(VORLIEGENDER TEXT):
-.-.-
BeitragSa 26. Mär 2022, 20:10

Als ich als Student „Alles über Wein“ gelesen und sehnsüchtig erwartet hatte, wofür mich meine Freunde derbe aufzogen (Recht hatten sie: Ein furchtbar bieder-elitäres Hochglanzmagazin, in dem aber dann doch immer wieder tolle Tipps vom Team Diel/Payne zu finden waren), gab es für mich ein Weingut, das im klassischen Sinn romantische Assoziationen weckte: Chateau Musar. Allein der Libanon als Ursprung schien mir „jenseitig“ zu sein. Leisten konnte ich mir den Wein nicht und bis zum heutigen Tag hatte ich ihn noch nicht im Glas.
Jetzt hat mich Carsten eingeladen, an einem reifen Exemplar teilzuhaben, und um das Fazit vorwegzunehmen: Ich bin mehr als dankbar dafür! Heute habe ich mit dem 98er eines meiner schönsten Weinerlebnisse überhaupt!

Carsten hat den Wein aus zwei Flaschen abgefüllt und gleich angekündigt, dass er deutliche Flaschenvarianzen sieht. So auch ich…
Die erste Flasche wunderbar ätherisch, mit einer für mich völlig unbekannten Duftkomposition, die ich keiner Rebsorte zuordnen könnte (am ehesten reifem Nebbiolo), deutlich und herrlich rotfruchtig, gerösteter Sesam, aber insgesamt extrem verwoben und für mich nicht wirklich in einzelne Komponenten zerlegbar, als Gesamteindruck durchaus etwas orientalisch, aber nicht so, wie ich das für mich sonst im Kontext von Weinen aus der Rioja verwende. Ich kann meine Eindrücke einfach nicht angemessen kommunizieren. Die zweite Flasche zeigt für mich etwas Kuhstall, aber nicht unangenehm, eher etwas verstörend, was aber ganz und gar nicht abwertend gemeint ist, weil die Aromatik nur als sanfter Oberton stehen bleibt.
-.-.-
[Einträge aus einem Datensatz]
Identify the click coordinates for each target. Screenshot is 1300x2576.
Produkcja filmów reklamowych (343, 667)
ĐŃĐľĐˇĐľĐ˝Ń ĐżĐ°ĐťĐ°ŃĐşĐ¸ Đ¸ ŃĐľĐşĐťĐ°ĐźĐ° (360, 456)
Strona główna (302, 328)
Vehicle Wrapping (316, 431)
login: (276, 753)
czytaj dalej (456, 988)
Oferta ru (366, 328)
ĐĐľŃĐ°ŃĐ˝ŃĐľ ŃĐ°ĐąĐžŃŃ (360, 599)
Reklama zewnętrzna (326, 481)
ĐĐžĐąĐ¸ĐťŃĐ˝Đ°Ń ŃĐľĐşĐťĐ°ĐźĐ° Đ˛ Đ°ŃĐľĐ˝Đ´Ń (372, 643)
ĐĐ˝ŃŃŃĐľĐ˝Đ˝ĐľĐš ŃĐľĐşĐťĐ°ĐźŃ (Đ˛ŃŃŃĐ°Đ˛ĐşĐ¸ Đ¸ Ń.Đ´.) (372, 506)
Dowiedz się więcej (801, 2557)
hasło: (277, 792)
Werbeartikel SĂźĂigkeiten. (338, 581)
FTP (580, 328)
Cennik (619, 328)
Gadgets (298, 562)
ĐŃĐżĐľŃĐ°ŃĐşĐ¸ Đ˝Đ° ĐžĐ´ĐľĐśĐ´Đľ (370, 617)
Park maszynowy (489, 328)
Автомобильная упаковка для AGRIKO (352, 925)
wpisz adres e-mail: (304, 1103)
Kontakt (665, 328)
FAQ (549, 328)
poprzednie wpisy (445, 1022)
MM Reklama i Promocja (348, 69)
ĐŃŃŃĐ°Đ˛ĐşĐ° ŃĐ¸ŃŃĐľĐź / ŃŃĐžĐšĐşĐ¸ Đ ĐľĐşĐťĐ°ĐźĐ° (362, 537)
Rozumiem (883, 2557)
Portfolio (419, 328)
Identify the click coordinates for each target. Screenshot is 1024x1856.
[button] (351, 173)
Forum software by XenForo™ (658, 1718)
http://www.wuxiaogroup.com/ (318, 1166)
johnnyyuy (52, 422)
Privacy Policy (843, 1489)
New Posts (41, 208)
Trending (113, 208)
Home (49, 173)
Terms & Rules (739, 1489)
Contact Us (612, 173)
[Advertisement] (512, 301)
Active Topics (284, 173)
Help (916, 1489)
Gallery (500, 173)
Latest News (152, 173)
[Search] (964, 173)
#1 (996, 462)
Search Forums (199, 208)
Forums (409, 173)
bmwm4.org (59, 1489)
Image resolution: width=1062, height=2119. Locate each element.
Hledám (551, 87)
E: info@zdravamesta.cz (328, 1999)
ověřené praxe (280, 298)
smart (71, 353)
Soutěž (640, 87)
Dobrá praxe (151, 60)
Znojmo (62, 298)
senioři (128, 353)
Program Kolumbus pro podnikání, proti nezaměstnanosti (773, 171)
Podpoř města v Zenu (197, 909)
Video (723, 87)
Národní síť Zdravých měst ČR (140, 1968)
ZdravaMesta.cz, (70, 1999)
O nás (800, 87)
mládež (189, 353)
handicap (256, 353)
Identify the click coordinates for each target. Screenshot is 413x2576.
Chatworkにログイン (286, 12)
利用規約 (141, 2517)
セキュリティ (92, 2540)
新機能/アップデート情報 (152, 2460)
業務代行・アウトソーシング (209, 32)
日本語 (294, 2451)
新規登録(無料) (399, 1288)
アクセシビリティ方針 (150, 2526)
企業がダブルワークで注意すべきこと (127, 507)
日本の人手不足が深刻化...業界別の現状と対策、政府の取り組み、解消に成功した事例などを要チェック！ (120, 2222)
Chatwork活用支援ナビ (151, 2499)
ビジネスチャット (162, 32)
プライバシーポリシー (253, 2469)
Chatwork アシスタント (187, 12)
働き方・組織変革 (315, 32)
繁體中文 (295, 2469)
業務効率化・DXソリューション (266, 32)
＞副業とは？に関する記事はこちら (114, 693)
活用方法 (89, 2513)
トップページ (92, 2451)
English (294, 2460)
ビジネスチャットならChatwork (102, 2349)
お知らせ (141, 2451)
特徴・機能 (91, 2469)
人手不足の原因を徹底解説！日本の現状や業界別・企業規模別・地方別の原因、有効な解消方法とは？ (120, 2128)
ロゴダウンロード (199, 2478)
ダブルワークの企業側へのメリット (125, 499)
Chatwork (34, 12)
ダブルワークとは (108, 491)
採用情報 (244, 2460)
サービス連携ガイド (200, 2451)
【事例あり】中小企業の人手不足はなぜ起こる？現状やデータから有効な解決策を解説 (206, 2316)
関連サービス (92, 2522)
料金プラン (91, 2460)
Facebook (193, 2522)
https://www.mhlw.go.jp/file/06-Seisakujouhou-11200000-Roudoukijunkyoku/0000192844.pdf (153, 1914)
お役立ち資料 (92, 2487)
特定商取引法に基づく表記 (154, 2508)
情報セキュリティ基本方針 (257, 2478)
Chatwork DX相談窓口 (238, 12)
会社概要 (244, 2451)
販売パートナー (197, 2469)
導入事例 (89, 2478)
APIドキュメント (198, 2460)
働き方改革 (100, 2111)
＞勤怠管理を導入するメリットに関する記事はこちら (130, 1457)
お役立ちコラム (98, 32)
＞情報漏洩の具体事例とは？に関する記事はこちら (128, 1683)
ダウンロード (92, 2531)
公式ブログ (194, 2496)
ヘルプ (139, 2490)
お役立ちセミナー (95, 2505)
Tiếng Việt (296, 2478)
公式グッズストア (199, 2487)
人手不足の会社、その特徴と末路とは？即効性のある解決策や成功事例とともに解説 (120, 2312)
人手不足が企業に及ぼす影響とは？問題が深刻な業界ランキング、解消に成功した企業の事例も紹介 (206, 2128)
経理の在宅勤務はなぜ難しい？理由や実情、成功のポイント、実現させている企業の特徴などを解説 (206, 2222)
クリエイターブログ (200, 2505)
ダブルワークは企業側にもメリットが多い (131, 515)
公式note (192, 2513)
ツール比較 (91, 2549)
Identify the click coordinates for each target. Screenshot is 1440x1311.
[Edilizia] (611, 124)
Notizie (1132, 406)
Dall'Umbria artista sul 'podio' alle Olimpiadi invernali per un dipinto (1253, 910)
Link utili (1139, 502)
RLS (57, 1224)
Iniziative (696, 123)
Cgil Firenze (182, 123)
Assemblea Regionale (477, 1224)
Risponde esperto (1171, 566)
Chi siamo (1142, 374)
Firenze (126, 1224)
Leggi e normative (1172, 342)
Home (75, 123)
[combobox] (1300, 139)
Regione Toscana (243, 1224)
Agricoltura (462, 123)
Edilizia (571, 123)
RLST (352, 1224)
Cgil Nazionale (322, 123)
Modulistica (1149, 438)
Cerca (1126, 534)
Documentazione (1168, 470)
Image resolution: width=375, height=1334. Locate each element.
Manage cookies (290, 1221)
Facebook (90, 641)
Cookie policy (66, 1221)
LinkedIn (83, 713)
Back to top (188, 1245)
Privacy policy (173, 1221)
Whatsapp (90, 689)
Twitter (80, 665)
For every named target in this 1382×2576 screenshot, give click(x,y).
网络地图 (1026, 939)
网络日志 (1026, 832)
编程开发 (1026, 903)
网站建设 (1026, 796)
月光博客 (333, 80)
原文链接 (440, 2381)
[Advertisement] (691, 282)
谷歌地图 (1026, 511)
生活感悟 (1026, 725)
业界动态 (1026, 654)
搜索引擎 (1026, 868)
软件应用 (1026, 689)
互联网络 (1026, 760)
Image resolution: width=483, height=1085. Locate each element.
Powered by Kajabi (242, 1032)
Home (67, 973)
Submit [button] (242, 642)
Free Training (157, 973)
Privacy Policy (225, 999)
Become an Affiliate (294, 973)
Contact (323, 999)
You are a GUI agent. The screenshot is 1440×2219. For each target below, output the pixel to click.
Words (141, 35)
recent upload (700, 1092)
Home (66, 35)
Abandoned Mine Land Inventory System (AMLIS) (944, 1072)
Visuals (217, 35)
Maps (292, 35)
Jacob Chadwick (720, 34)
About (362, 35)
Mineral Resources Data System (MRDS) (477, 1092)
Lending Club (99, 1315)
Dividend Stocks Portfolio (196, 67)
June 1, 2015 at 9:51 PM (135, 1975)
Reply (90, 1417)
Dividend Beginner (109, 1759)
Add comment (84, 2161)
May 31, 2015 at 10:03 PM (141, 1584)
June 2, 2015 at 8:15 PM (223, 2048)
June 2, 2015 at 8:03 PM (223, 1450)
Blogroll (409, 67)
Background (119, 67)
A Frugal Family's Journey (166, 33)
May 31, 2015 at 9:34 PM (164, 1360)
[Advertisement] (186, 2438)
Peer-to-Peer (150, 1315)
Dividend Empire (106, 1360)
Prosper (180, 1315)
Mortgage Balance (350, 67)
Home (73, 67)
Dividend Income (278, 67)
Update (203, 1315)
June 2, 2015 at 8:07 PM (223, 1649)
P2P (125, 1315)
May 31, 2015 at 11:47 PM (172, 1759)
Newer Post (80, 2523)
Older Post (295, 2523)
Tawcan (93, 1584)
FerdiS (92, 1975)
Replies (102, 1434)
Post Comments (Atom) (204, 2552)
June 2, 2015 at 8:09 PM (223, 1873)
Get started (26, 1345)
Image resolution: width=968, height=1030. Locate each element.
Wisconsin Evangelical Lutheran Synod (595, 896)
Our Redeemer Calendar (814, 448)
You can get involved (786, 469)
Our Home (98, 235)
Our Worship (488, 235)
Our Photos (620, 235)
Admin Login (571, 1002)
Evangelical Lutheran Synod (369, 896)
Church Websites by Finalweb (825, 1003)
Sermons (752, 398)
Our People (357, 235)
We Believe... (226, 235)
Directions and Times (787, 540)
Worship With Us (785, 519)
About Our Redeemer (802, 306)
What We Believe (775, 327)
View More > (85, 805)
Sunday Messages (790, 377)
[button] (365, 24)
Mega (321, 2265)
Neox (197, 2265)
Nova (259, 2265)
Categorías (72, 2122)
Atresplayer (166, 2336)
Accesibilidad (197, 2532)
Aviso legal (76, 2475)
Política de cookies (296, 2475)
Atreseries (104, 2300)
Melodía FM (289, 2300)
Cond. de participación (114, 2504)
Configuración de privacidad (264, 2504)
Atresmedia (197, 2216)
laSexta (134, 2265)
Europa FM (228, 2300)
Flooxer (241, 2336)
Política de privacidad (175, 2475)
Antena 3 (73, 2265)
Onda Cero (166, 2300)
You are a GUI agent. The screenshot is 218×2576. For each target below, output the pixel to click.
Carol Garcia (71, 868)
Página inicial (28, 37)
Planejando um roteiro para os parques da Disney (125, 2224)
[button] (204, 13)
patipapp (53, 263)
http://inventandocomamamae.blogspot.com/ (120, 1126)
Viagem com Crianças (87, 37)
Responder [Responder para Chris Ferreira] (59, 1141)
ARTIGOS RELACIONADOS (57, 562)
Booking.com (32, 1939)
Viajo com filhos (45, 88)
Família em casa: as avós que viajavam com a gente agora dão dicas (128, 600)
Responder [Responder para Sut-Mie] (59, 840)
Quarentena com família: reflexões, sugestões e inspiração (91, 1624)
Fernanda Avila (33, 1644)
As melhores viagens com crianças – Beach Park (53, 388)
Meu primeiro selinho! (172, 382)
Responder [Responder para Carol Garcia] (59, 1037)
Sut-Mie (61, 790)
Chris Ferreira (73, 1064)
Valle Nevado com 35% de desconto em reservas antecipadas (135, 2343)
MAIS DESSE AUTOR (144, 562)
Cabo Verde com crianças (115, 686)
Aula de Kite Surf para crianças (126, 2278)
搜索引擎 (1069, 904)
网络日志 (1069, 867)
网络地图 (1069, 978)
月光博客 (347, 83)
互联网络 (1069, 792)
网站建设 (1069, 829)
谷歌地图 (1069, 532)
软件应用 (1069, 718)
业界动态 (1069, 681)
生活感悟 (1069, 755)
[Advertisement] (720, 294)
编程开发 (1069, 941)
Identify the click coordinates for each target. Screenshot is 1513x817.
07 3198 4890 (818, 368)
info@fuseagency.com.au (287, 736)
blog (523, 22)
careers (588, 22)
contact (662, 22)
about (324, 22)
-.-.-
(AUFGABE 1):
Beantworten Sie zum Beitrag über Chateau Musar:
(a) Welches Magazin wurde laut dem Beitrag in der Studentenzeit gelesen?
(b) Welcher Jahrgang wird im Beitrag getrunken?
(c) Welcher Rebsorte würde der Duft der ersten Flasche am ehesten zugeordnet?
(AUFGABE 2): Tippen Sie aus dem Beitrag über Chateau Musar alles von „Als ich als“ bis hinunter zu „nicht im Glas.“ wortgetreu ab.
Die Einträge sind eigenständiges Material und gehören nicht zum Text.

(ENDERGEBNIS 1):
(a) „Alles über Wein“
(b) Der 98er
(c) Reifem Nebbiolo

(ENDERGEBNIS 2):
Als ich als Student „Alles über Wein“ gelesen und sehnsüchtig erwartet hatte, wofür mich meine Freunde derbe aufzogen (Recht hatten sie: Ein furchtbar bieder-elitäres Hochglanzmagazin, in dem aber dann doch immer wieder tolle Tipps vom Team Diel/Payne zu finden waren), gab es für mich ein Weingut, das im klassischen Sinn romantische Assoziationen weckte: Chateau Musar. Allein der Libanon als Ursprung schien mir „jenseitig“ zu sein. Leisten konnte ich mir den Wein nicht und bis zum heutigen Tag hatte ich ihn noch nicht im Glas.